- Theatrical release poster
- Directed by: Vignesh Karthick
- Screenplay by: Vignesh Karthick; Kishore Sankar;
- Produced by: Prabha Premkumar
- Starring: G. V. Prakash Kumar; Gouri G. Kishan;
- Cinematography: Gokul Benoy
- Edited by: Muthayan U
- Music by: Justin Prabhakaran
- Production companies: Maali & Manvi Movie Makers
- Release date: 25 August 2023;
- Running time: 156 minutes
- Country: India
- Language: Tamil

= Adiyae =

Adiyae is a 2023 Indian Tamil-language science fiction romantic comedy film written and directed by Vignesh Karthick. The film stars G. V. Prakash Kumar and Gouri G. Kishan with Venkat Prabhu, Mirchi Vijay, Madumkesh and others in supporting roles. The music was composed by Justin Prabhakaran, with cinematography done by Gokul Benoy. The title of the film is taken from the song "Adiye" from the G. V. Prakash Kumar-starrer Bachelor.
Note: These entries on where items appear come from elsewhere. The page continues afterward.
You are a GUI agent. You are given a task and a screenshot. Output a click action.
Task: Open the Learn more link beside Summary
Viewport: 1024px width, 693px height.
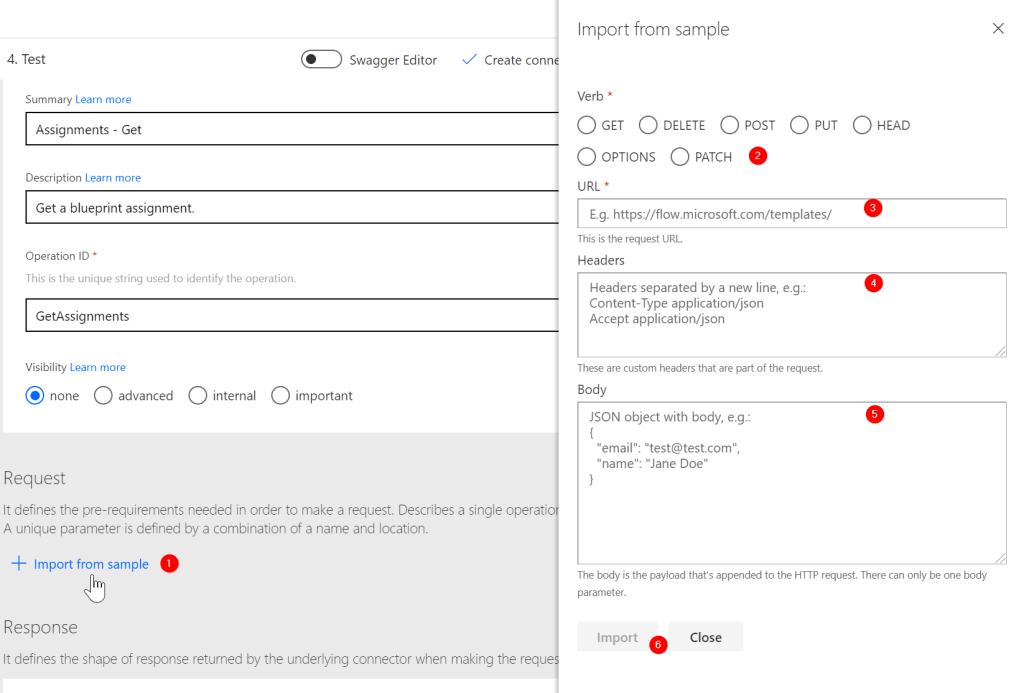point(103,100)
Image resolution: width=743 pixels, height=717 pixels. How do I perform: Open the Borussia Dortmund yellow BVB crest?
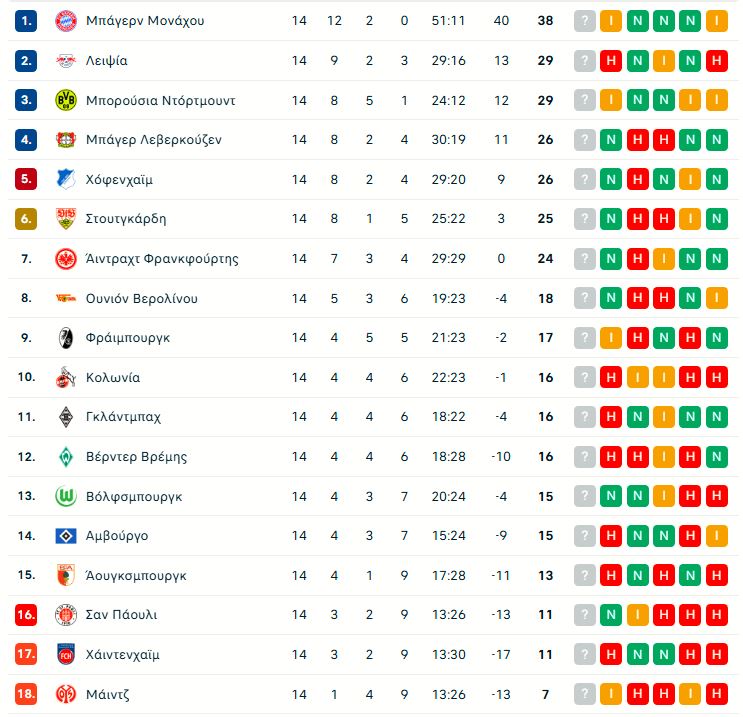pos(65,100)
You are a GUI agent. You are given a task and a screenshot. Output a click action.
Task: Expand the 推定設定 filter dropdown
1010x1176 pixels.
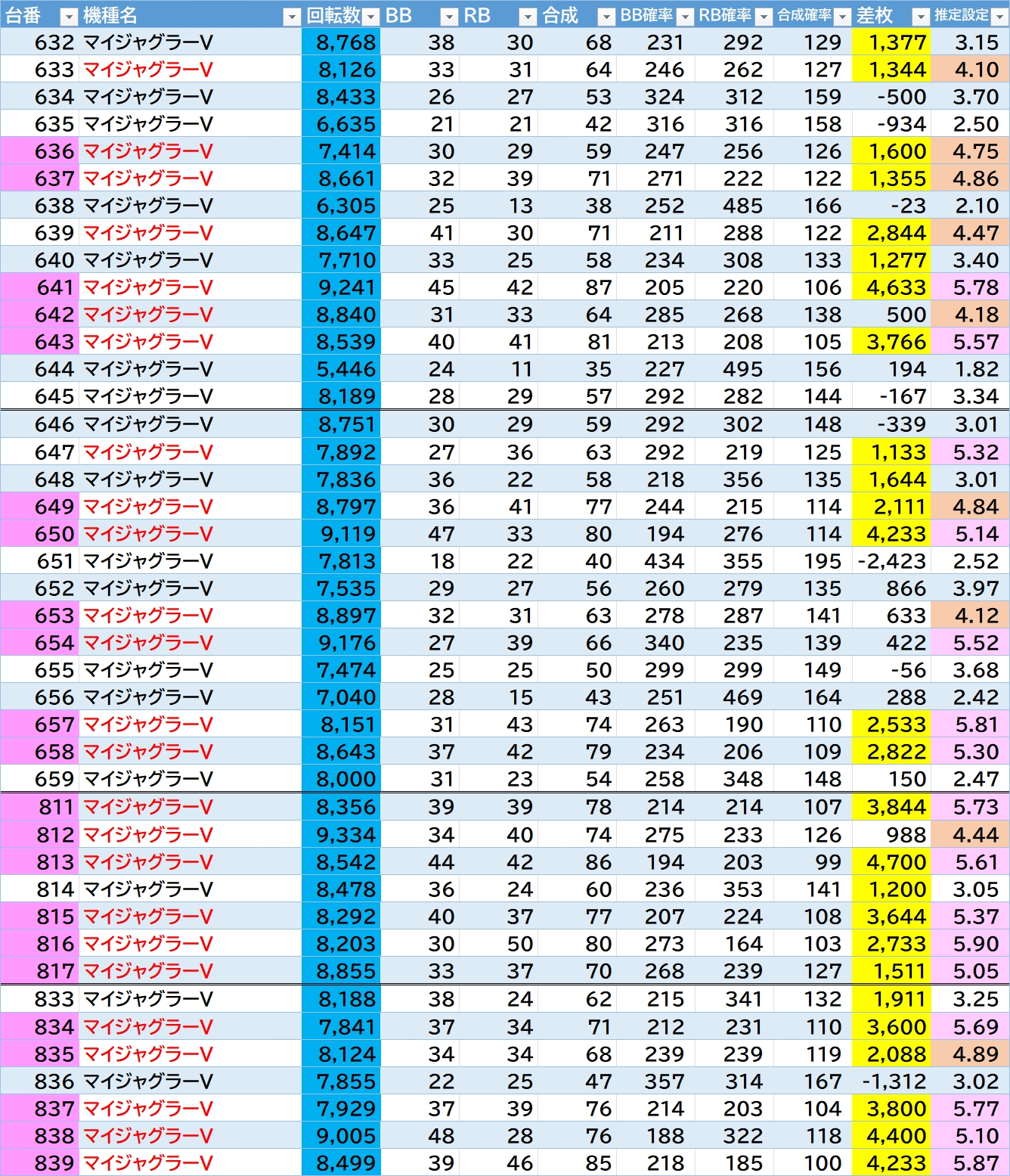(x=999, y=17)
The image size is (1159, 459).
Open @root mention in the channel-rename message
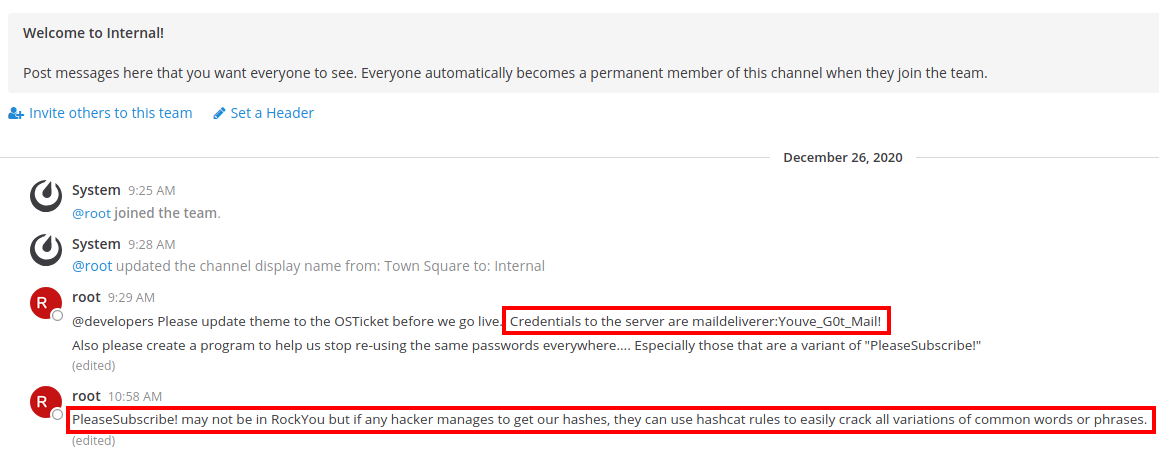92,266
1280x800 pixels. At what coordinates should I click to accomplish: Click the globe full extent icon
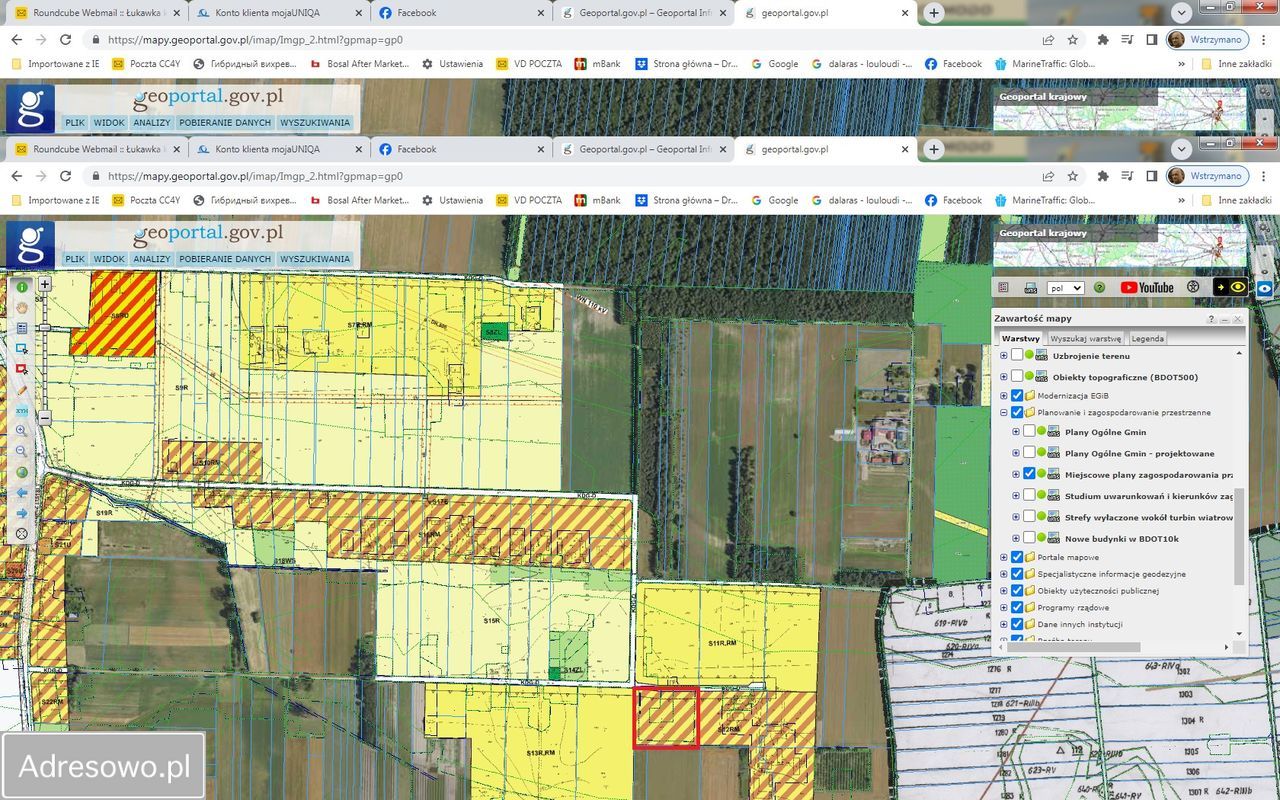click(21, 472)
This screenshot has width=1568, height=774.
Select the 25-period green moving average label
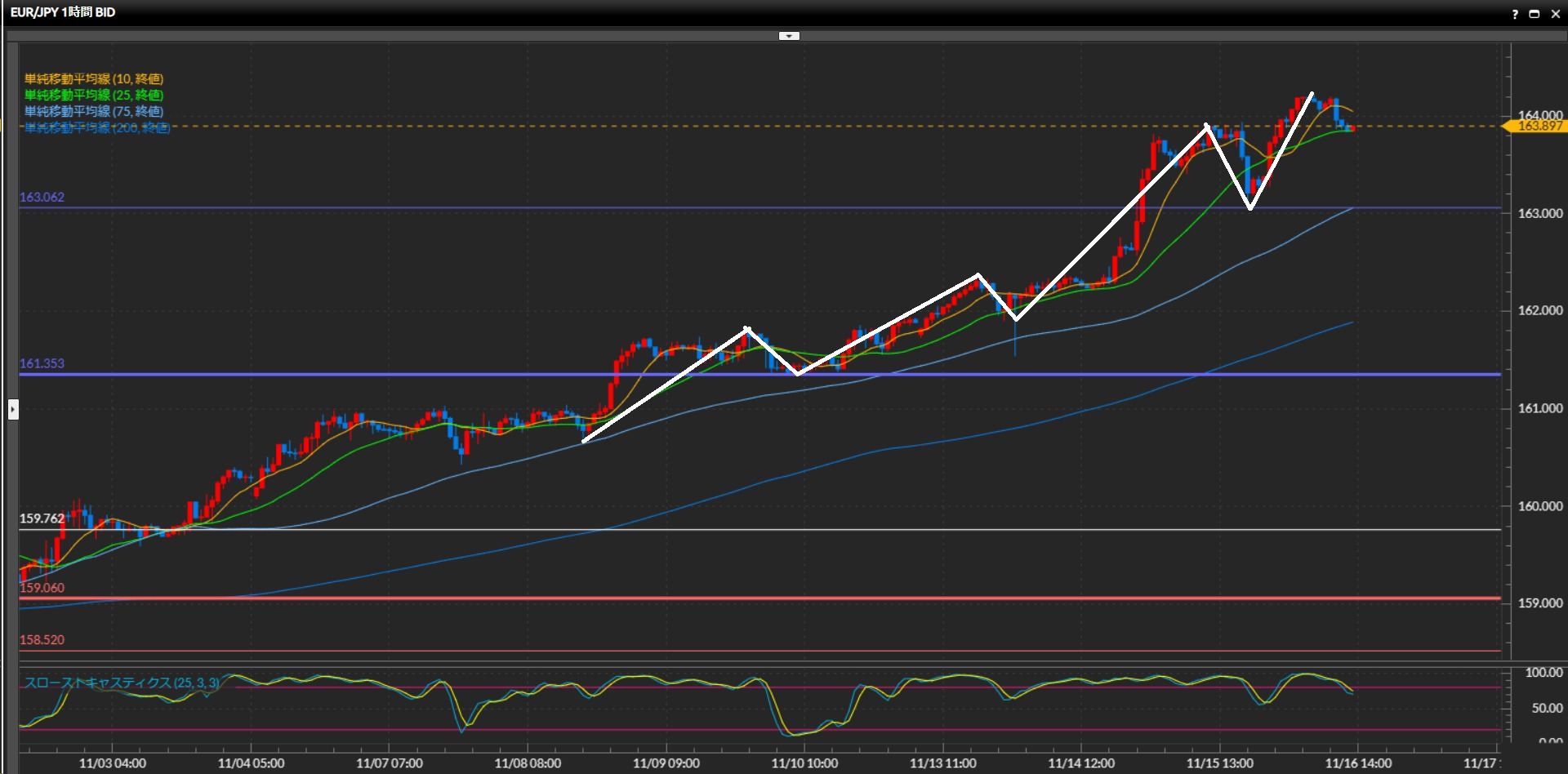[x=94, y=96]
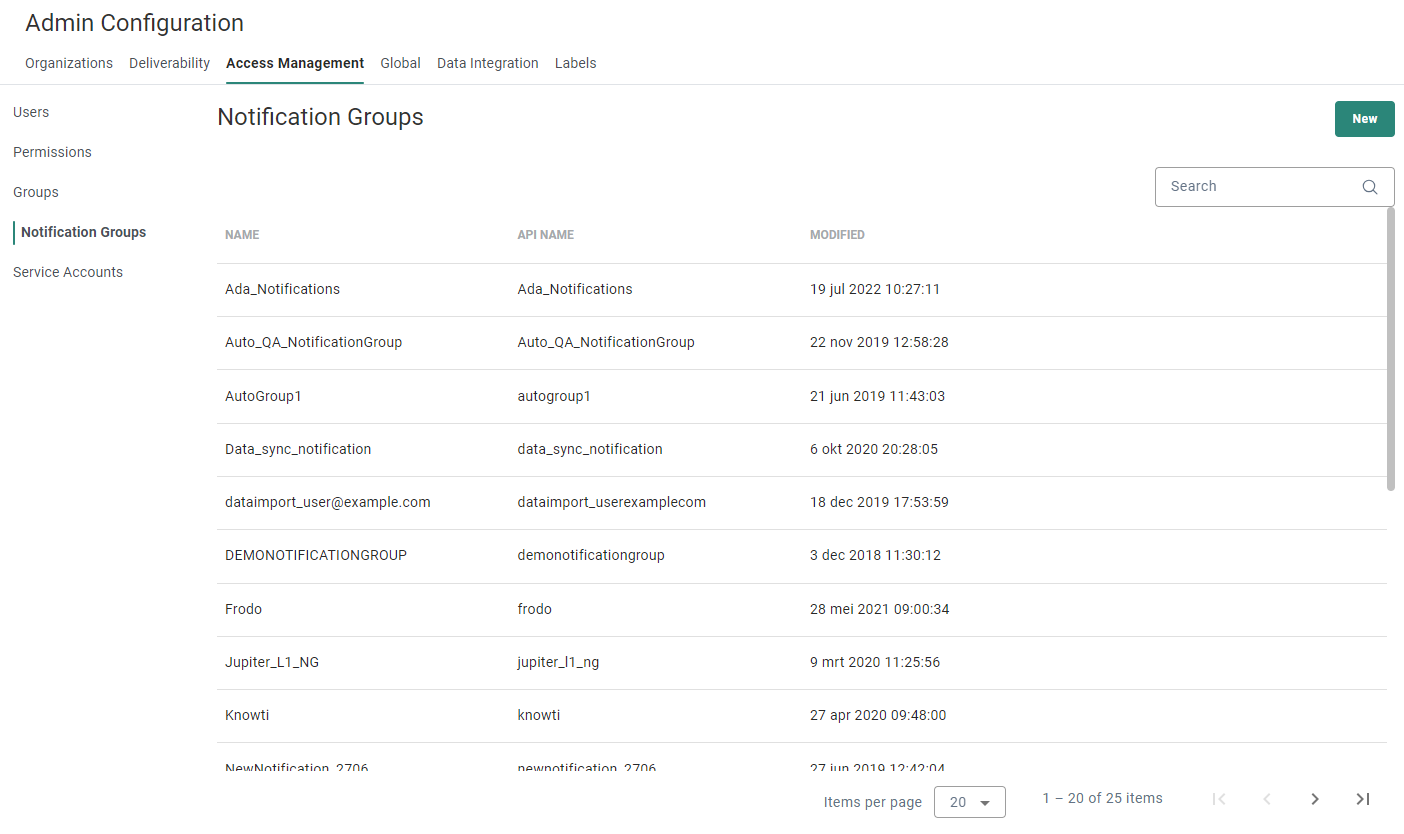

The film was released theatrically on 25 August 2023 and received positive reviews from critics and audiences.

== Plot ==

Jeeva has been in love with Senthaazhini since school days. Years later, Senthaazhini is a renowned singer, while Jeeva is an ordinary man who is still in love with Senthaazhini but has not disclosed it yet. One day he gets transported to a parallel universe, where he is an accomplished musician and Senthaazhini is his wife. His trip to the parallel universe reverts after a predetermined period. Jeeva goes back to the parallel universe to be with Senthaazhini but eventually comes back to his home universe. How Jeeva resolves his love story in reality forms the rest of the story.

== Cast ==
- G. V. Prakash Kumar as Jeeva
  - Prakash Kumar also portrays Arjun Prabhakaran, a parallel universe variant
- Gouri G. Kishan as Senthaazhini
- Venkat Prabhu in a dual role as
  - Scientist GK
  - Gautham Vasudev Menon (parallel universe)
- Mirchi Vijay as Wasim Akram
  - as Waqar Younis (parallel universe)
- Madumkesh as Michael
- Swetha Venugopal as Sandhya
- Vignesh Karthick in a cameo appearance as Vijay in Gautham Vasudev Menon's Yohan: Adhyayam Ondru (parallel universe)

== Production ==
The film was directed by Vignesh Karthick, who earlier directed the films Yenda Thalaiyila Yenna Vekkala and Thittam Irandu. The film was produced by Prabha Premkumar under the banner of Maali & Manvi Movie Makers. The cinematography was by cinematographer Gokul Benoy. The film's editing was handled by Muthayan U. The motion poster for the film was released on 26 April 2023. The trailer was released on 8 August 2023.

== Soundtrack ==
The music was composed by Justin Prabhakaran.

Track listing
| No. | Title | Lyrics | Singer(s) | Length |
|---|---|---|---|---|
| 1. | "Vaa Senthaazhini" | Bhagavathy P. K. | Sid Sriram | 4:12 |
| 2. | "Mudhal Kaadhal" | Bhagavathy P. K. | Yuvan Shankar Raja | 3:50 |
| 3. | "Mutta Cutie" | Maathevan | Anthony Daasan | 4:29 |
| 4. | "Ullukulla Theekaadu" | Maathevan | Romy, Padmaja Srinivasan | 3:31 |
| 5. | "Multiverse of Adiyae" | MC Vickey | Justin Prabhakaran, MC Vickey | 1:24 |
| 6. | "Kaadhale" | Bagavathy P. K. | M. S. Krsna, Kapil Kapilan | 4:18 |
| Total length: |  |  |  | 21:44 |

== Critical reception ==

Adiyae received positive reviews from critics, praising the lead cast's performance (especially Prakash, Gouri and Venkat's), narration, screenplay and Justin's music.

Logesh Balachandran of The Times of India gave the film 3 out of 5 and wrote "While Adiyae may share some traits with time travel films of the past, the film's engaging narrative, strong performances, and skillful incorporation of alternate reality elements make it a worthwhile watch." Virakesari gave the film 2.5 out of 5 and wrote that it is commendable that the director has cleverly described the alternate reality through the character of Venkat Prabhu at a time when the audience is confused about the story of the film. Pachi Avudayappan of ABP Nadu gave the film 3 out of 5 and wrote that even if a little is not understood, the whole picture will be confused. Similarly, the alternating scenes make the audience question. Ananda Vikatan gave the film a mixed review.